Extract each line of the listing below that contains the string "policies". Letter case must match.

## Source material
____

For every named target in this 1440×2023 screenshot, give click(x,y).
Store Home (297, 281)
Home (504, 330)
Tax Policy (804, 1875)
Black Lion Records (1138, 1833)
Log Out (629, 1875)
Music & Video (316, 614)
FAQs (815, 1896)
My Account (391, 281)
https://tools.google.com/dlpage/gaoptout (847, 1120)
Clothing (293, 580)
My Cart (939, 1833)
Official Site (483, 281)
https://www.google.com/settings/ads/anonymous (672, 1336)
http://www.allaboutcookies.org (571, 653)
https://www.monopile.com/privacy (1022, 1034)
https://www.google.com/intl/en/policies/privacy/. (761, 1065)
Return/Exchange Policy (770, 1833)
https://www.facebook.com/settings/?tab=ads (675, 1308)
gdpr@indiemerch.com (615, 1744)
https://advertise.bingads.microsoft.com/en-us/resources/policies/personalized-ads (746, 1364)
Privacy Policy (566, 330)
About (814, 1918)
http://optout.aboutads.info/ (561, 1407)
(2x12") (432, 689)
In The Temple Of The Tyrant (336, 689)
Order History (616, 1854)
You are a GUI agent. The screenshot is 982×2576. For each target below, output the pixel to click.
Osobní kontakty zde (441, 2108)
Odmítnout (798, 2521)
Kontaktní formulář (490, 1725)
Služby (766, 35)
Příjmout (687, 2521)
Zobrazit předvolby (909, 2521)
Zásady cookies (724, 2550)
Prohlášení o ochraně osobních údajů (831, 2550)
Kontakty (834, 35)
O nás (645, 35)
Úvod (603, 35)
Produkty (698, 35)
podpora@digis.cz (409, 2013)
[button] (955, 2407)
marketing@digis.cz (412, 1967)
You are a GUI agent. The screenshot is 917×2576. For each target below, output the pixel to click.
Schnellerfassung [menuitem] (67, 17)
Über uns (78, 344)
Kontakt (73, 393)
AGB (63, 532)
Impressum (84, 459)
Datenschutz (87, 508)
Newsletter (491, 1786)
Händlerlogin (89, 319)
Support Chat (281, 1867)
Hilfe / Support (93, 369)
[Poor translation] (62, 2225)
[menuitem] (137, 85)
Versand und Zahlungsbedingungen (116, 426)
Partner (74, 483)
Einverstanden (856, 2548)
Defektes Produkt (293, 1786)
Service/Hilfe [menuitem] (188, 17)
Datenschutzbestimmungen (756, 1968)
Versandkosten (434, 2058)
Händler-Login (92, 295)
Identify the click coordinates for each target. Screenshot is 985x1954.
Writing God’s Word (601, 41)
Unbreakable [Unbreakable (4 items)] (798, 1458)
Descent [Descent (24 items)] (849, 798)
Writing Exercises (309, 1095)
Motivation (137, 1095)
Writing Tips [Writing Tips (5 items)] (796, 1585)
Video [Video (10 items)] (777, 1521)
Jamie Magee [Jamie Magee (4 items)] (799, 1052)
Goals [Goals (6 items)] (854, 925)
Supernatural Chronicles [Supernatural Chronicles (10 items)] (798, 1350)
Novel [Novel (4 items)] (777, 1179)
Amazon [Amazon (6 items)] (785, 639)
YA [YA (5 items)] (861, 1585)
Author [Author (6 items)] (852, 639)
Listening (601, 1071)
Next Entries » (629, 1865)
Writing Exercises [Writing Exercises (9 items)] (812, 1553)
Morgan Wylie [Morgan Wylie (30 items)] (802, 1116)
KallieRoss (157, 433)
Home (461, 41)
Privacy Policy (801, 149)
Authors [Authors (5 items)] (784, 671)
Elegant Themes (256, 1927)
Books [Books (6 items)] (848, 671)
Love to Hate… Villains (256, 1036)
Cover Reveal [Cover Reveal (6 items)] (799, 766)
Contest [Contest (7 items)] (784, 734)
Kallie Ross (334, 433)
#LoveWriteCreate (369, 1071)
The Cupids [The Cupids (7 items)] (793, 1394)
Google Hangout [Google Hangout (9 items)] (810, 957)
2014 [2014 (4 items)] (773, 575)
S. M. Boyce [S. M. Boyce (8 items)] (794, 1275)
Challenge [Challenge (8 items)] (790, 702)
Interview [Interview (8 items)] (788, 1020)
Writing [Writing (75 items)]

____

## Result for this exercise
https://www.google.com/intl/en/policies/privacy/. (761, 1065)
https://advertise.bingads.microsoft.com/en-us/resources/policies/personalized-ads (746, 1364)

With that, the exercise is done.